Technical analysis is the study of historical price and volume data to forecast future price movements. Unlike fundamental analysis, which focuses on a company's financial health, technical analysis assumes that all known information is already reflected in price. Traders use charts and indicators to identify patterns and trends.

Support and resistance are foundational concepts. Support is a price level where buying pressure is strong enough to prevent further decline, often acting as a floor. Resistance is where selling pressure halts an advance, acting as a ceiling. These levels can be identified by looking for multiple price touches. When a support level breaks, it often becomes resistance, and vice versa.

Moving averages smooth out price data to reveal trends. The simple moving average (SMA) calculates the average price over a specific period. Common periods are 20, 50, and 200 days. When a shorter-term moving average crosses above a longer-term one (golden cross), it signals bullish momentum. A cross below (death cross) signals bearishness. Moving averages also act as dynamic support and resistance.

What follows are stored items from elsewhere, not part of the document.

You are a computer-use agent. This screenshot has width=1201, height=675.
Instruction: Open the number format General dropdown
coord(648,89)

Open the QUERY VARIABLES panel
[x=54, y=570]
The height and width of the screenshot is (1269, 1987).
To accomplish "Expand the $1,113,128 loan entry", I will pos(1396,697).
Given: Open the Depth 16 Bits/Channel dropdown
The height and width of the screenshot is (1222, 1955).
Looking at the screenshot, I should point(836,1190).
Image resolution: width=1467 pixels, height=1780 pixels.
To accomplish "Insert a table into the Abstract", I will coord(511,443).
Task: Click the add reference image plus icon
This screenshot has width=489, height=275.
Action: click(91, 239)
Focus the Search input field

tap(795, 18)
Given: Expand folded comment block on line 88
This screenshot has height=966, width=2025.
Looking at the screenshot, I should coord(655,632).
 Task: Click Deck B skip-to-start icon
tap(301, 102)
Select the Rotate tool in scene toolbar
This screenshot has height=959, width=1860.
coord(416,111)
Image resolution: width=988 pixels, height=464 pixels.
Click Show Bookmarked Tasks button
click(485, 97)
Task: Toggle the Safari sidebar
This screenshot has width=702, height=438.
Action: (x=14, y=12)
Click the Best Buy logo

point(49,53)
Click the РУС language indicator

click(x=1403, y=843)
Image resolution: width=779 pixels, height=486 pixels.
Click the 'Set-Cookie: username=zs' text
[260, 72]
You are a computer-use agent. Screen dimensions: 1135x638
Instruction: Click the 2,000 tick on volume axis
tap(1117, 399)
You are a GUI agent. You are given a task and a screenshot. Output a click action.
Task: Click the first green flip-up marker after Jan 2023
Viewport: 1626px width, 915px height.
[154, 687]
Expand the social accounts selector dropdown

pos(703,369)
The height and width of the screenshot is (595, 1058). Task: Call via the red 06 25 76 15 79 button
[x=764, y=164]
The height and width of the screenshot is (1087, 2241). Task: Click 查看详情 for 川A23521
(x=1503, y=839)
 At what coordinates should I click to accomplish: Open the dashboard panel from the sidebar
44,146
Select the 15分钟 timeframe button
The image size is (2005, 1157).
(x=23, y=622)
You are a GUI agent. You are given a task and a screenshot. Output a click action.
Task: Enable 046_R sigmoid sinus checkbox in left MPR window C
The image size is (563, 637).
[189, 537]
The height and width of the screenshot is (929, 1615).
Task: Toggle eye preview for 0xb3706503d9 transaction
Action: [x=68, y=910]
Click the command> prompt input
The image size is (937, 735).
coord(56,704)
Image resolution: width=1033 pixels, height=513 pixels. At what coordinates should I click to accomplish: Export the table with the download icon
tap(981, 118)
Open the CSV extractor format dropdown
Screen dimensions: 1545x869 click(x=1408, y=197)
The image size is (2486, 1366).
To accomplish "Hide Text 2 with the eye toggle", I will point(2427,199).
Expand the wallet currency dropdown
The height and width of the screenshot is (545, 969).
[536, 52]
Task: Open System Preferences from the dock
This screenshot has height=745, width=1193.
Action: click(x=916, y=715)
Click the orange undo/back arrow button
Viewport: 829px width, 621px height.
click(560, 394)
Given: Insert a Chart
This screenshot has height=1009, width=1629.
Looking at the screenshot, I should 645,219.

The Relative Strength Index (RSI) measures the speed and change of price movements on a scale of 0 to 100. Traditionally, readings above 70 indicate overbought conditions (potential reversal down), while below 30 indicates oversold (potential reversal up). Divergence—when price makes a new high but RSI makes a lower high—can warn of weakening momentum.

Chart patterns like head and shoulders, double tops/bottoms, and triangles offer predictive value. For example, a head and shoulders top pattern typically signals a trend reversal from bullish to bearish. Volume confirmation is critical: patterns are more reliable when accompanied by increasing volume.

For day traders, 1-minute to 60-minute charts are used to spot intraday opportunities. Swing traders often use daily and weekly charts to capture multi-day moves. Regardless of timeframe, risk management is essential. Set stop-loss orders below support or above resistance to limit losses. Position sizing should be based on a percentage of account equity—never risk more than 1-2% per trade.

Technical analysis is not infallible. It works best in liquid markets with clear trends. Combining multiple indicators—for instance, waiting for a moving average crossover confirmed by high volume and an RSI above 50—increases probability. Backtesting strategies on historical data can help refine entry and exit rules. Ultimately, technical analysis is a skill that improves with practice and discipline.